Sometimes it takes a while to see the box you’ve been living in.
Such was the case for North Atlantic Books with Keith and Chenoa Egawa’s poignant children’s book The Whale Child, which we released together on October 13, 2020.
The book had first come to our attention over three years prior when a freelance editor we work with had recommended we give it a look. We were deeply impressed with the art and the writing assembled by this Coast Salish brother-and-sister team and knew the message was powerful: that solving our planetary crisis requires an understanding of our interrelations with other species and Earth as a living creature. And that this understanding, while urgent, is not new and is in fact a central part of Indigenous cosmologies that have existed for millenia.
At that moment in North Atlantic Books’ history, we were struggling to decide whether to continue publishing children’s books. We had published a few dozen over our forty-five-year history, but most of them had struggled to find an audience. We knew from experience that children’s literature is a challenging genre; there are tens of thousands of children’s books published every year, and it is one of the more “laned” categories in publishing: parents and teachers expect certain formats for certain age ranges, and books that defy these norms often end up lost in the sea of books clamoring for children’s attention.
Keith and Chenoa’s book wasn’t conventional in its format: it featured beautiful full-color art, which could have lent itself to a picture book for younger readers, but the story was nuanced, detailed, and definitely too long for a picture book. The truth is that it took this kind of length and breadth to convey the story of a whale child who is transformed into a boy so that he can communicate to his human family on land the severity of the planetary crisis. But most children’s books of this length, conventionally, are prose-y chapter books intended to draw newly independent readers in with flashy characters and quirky twists and turns. The Whale Child was dramatic, but it was serious, and it was ultimately grounded in a mission of changing the world.
The Whale Child was, in other words, a curve in a right-angled landscape, and we didn’t have the confidence and courage at the moment to take it on. And so we let the project go.
Two years later, as our own organization went through monumental shifts as a result of racial -equity work, I began to see more and more how rigid categories and even “best practices” are often code for maintaining norms that uphold systems of oppression rather than challenge them, especially in a publishing industry that is overwhelmingly white, both in terms of personnel and who gets published. As my racial-equity lenses became sharper, I began to see how “perfectly logical explanations” for certain choices were in fact cop-outs that maintained white supremacy’s hegemony, from publishing decisions to hiring practices. I could feel myself growing out of the paternalistic limits placed on my ability to imagine and create different futures.

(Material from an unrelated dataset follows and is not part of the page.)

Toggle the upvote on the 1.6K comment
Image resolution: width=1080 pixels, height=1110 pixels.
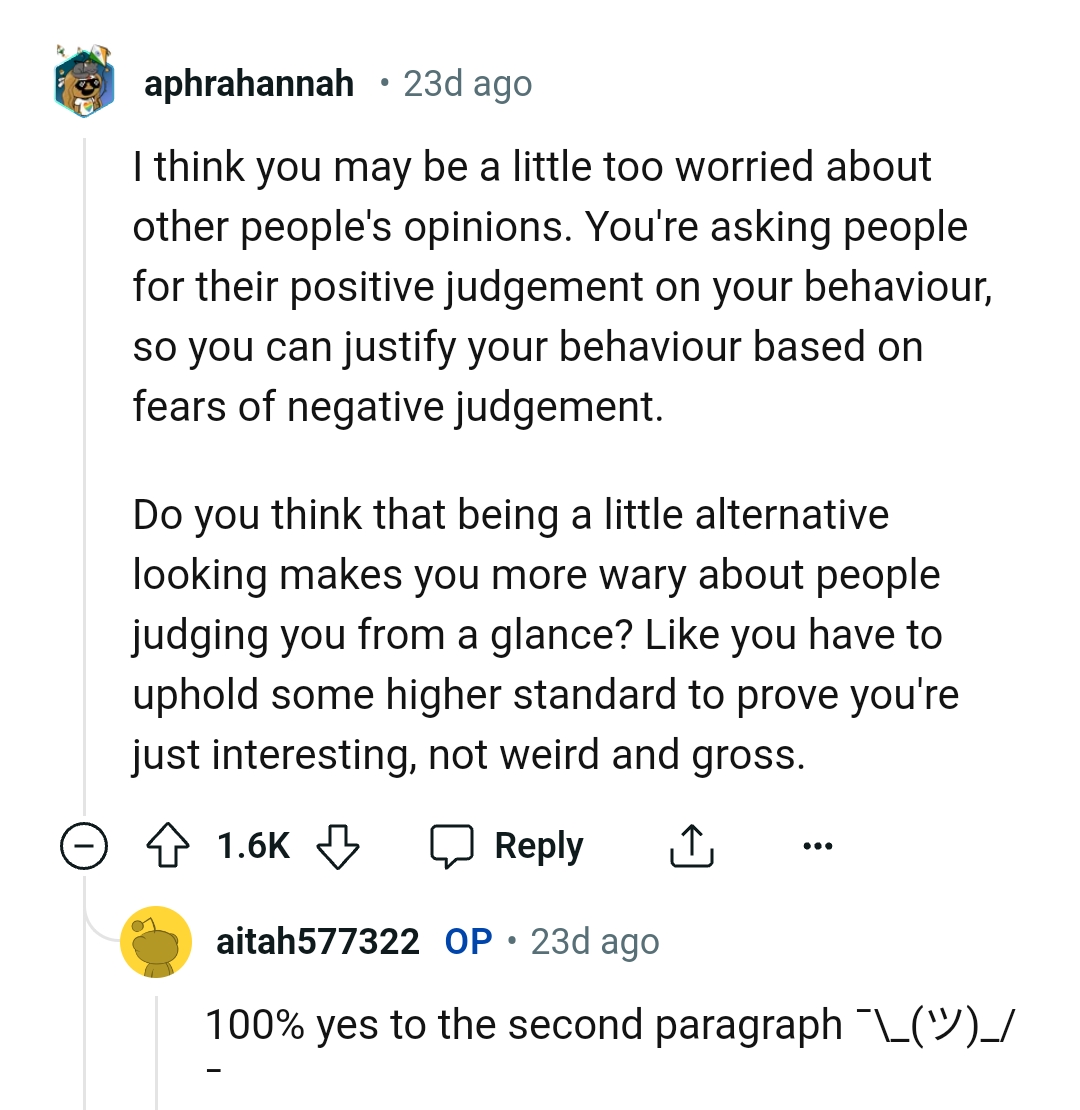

And so I turned back to our archive and read The Whale Child again from start to finish. What a revelation it was! I still saw the way it didn’t fit neatly into one category, but this time I understood that not as a liability but as an asset. Haven’t most barriers been brought down by movements and expressions originally dismissed as outliers or even blasphemies? Couldn’t our planetary crisis, which has generated only marginal change in human behavior despite its urgency, use a little blasphemy?
I contacted Keith and Chenoa on the off chance that the book was still unpublished and that they would be open to working with us. Fortunately, for North Atlantic Books and the world, Keith and Chenoa were receptive to the dialogue. This time, instead of trying to make the book fit into a category, we celebrated its idiosyncrasy, doubling down on the faith that a beautifully illustrated book with a nuanced fictional story about Indigenous philosophy and ecological care could and would be embraced by seven- to twelve-year olds eager to read this kind of book on their own. Assuming this young reader was intellectually curious, we worked with the Indigenous scientist and scholar Jessica Hernandez to supplement Keith and Chenoa’s work with an educational-resource section, where the reader who has just been moved by the story can learn more about Pacific Northwest Indigenous cultures and the environment.
In the end, perhaps it is our children who best intuit the gravity of the planetary crisis. We will be fortunate if we get the chance to follow their lead. It is my sincere hope that they will find more and more books that meet them where they actually are, which is usually beyond the confines we have socialized them into.
And so far, the critics seem to agree. Kirkus Reviews, known in publishing circles for its tough assessments, said of The Whale Child in its starred review: “By relating the tale through the eyes of children, the author-illustrator team evokes an empathy that should stir a wide audience. This necessary read decolonizes the Western construction of climate change.” May we all wake up to the new geometries.